# Given problem 1
In the forum answer on ammonium cyanide, what does the solid react with in the air, and what does that reaction give off?

Okay thanks! :) –  user7321 Aug 3 at 21:23

1 Answer 1

Fun! weak acid versus weak base!

Ammonium cyanide, $\ce{NH4CN}$, is a solid where the atoms are grouped into the same ions that are generated in solution: $\ce{NH4+}$ and $\ce{CN-}$. Although it can be sublimed with very mild warming, it is fairly unstable. In particular it reacts with atmospheric water vapor, evolving ammonia and HCN. Dangerous stuff!

The first part of the answer to 1. is the decomposition of $\ce{NH4Cl}$ into ions in aqueous solution, which should be obvious; one subtlety is that you may want to add (s) and (aq) next to each species, especially if your professor makes a point of doing so. So that's the dissociation. The data in the problem don't allow us to compute the equilibrium constant of the dissociation but it's safe to say that it is extremely high, that is, dissociation is complete: there is no $\ce{NH4CN}$ as such in solution.

The acid-base equilibrium equations can be the ones you wrote. Again, you may want to add more information, like this:

$$\ce{NH4+ (aq) + H2O <=> NH3 (aq) + H3O+ (aq)}\quad K=5.5\cdot 10^{-10}$$

Here the equilibrium constant $K$ is the acid dissociation constant of the acid $\ce{NH4+}$, the protonated form (aka conjugate acid) of ammonia. I got its value by dividing $K_w$, the dissociation constant of water ($1.0\cdot 10^{-14}$), by the $K_b$ of ammonia, given in the problem.

# Given problem 2
Render everything in the rows from the line containing "This screenshot has height=1120, width=2085." down to the line containing "coord(50,281)" as a JSON list of strings. Include both of those lines, use one string per line, and leave out blank lines.

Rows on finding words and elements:
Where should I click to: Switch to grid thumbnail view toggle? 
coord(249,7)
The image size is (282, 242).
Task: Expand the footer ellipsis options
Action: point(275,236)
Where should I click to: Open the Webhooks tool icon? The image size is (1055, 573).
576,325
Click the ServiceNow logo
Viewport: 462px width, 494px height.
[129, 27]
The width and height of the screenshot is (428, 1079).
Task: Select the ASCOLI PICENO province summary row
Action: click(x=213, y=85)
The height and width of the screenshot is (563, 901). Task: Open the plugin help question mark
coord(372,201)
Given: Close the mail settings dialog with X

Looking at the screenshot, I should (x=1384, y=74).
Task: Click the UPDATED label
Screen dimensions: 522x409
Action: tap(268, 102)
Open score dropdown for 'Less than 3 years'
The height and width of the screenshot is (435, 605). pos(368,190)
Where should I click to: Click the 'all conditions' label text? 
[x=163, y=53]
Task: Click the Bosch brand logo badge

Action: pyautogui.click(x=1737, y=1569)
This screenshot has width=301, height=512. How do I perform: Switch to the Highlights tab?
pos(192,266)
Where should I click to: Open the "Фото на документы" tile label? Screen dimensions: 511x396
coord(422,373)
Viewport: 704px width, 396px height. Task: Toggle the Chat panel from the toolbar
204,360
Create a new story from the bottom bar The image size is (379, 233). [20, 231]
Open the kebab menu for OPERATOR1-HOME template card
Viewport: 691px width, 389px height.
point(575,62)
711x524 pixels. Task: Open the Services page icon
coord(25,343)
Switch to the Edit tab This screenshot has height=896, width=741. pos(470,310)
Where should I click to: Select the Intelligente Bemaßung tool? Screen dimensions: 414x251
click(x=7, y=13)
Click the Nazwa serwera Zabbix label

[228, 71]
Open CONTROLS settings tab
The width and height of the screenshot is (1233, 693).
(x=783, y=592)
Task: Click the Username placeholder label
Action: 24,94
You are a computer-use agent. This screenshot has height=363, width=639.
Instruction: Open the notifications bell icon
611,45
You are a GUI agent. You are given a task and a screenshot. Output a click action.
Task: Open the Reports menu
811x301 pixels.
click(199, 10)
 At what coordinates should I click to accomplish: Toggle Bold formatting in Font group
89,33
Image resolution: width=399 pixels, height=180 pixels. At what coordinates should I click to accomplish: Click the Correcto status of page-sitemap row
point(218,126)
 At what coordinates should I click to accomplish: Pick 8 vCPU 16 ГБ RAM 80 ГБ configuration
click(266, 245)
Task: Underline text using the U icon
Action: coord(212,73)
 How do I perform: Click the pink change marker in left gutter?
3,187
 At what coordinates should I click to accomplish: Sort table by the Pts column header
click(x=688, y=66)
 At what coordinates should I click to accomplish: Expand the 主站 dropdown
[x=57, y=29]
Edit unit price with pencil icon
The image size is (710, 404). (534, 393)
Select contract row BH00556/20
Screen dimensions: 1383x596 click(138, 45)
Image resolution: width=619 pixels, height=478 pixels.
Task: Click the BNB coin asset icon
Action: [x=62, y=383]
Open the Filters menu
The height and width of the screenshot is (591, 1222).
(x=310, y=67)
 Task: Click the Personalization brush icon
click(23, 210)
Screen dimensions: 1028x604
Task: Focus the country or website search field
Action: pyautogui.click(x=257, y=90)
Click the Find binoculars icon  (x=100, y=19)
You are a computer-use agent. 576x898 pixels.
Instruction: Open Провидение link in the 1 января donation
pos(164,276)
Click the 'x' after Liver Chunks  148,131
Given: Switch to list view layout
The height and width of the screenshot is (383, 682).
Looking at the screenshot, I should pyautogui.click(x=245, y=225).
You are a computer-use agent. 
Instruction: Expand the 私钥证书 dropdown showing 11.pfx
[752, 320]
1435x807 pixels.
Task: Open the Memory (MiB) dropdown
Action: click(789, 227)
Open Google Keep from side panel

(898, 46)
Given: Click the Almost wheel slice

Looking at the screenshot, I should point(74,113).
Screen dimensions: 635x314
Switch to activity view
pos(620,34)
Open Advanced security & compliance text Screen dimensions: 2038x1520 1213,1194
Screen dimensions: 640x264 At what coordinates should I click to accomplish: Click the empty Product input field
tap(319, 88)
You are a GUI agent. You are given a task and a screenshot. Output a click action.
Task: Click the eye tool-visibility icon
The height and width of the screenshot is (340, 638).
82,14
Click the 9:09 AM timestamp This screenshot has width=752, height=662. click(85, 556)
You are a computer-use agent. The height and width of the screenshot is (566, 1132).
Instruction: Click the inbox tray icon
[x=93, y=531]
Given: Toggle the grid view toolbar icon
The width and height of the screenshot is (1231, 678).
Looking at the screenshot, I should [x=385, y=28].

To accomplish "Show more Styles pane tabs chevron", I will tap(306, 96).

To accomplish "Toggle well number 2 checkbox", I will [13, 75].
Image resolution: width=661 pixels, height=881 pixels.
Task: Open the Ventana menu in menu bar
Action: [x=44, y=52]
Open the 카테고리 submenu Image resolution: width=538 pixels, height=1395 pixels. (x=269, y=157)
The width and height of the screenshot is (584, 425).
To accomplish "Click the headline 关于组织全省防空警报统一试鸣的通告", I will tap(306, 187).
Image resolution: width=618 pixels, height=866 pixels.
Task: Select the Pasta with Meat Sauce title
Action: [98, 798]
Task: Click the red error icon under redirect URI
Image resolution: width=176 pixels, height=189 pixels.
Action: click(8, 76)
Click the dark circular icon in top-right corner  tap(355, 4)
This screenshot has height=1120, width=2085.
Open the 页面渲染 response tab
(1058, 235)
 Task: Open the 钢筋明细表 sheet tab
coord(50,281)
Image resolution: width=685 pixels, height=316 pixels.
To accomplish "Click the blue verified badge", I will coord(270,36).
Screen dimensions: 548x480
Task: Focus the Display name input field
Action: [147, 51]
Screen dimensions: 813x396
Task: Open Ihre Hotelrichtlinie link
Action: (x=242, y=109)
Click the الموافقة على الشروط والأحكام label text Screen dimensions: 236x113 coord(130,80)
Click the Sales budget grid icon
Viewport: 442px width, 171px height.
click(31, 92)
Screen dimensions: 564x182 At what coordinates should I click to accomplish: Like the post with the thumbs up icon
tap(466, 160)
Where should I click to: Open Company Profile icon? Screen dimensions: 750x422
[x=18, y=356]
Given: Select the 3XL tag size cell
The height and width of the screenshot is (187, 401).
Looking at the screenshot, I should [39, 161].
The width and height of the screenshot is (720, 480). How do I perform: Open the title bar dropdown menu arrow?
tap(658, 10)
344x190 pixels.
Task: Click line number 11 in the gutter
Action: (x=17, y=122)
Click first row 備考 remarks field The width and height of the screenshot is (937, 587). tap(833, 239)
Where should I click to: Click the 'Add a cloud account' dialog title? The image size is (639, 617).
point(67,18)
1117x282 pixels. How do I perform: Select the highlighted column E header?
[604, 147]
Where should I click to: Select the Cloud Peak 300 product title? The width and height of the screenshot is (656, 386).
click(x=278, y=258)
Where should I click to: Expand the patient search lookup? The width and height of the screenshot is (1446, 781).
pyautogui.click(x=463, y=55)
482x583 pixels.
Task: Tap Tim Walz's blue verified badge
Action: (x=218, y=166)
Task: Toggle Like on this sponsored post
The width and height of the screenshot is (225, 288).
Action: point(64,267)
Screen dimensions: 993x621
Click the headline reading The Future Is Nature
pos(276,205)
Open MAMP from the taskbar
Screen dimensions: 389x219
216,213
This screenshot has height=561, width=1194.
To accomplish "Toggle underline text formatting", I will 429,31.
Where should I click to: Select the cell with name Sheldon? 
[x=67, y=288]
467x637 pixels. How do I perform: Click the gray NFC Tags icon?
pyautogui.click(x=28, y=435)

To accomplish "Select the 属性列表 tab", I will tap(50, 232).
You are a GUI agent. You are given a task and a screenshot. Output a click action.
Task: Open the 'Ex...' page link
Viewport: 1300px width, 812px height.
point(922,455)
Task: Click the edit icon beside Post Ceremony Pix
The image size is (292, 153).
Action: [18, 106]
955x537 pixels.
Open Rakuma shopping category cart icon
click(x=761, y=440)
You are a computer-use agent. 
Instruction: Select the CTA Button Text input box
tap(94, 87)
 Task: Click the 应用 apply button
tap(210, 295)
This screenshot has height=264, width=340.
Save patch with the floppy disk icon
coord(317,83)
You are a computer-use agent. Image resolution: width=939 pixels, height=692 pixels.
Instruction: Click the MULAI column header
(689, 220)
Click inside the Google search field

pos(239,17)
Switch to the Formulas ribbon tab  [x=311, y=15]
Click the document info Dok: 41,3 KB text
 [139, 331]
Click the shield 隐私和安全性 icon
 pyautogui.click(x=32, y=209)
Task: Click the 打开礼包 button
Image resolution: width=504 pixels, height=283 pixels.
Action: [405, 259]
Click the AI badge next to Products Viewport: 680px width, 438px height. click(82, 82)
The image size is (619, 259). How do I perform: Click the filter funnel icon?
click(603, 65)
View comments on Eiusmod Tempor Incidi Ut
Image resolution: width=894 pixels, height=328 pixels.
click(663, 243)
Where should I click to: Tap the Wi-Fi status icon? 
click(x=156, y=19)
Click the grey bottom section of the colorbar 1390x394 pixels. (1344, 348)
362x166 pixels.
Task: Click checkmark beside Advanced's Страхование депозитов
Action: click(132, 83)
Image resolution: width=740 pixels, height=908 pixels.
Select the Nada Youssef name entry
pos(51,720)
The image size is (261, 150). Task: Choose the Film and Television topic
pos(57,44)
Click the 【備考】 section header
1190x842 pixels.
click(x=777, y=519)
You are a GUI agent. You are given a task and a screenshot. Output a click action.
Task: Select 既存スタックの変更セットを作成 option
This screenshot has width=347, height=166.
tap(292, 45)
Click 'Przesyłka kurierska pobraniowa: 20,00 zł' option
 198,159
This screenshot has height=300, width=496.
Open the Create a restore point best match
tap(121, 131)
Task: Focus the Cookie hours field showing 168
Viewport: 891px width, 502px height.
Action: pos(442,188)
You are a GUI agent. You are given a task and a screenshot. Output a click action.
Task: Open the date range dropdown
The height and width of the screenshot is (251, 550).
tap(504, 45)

# Task result 1
It reacts with atmospheric water vapor, giving off ammonia and HCN.

# Task result 2
[
  "This screenshot has height=1120, width=2085.",
  "Open the 页面渲染 response tab",
  "(1058, 235)",
  " Task: Open the 钢筋明细表 sheet tab",
  "coord(50,281)"
]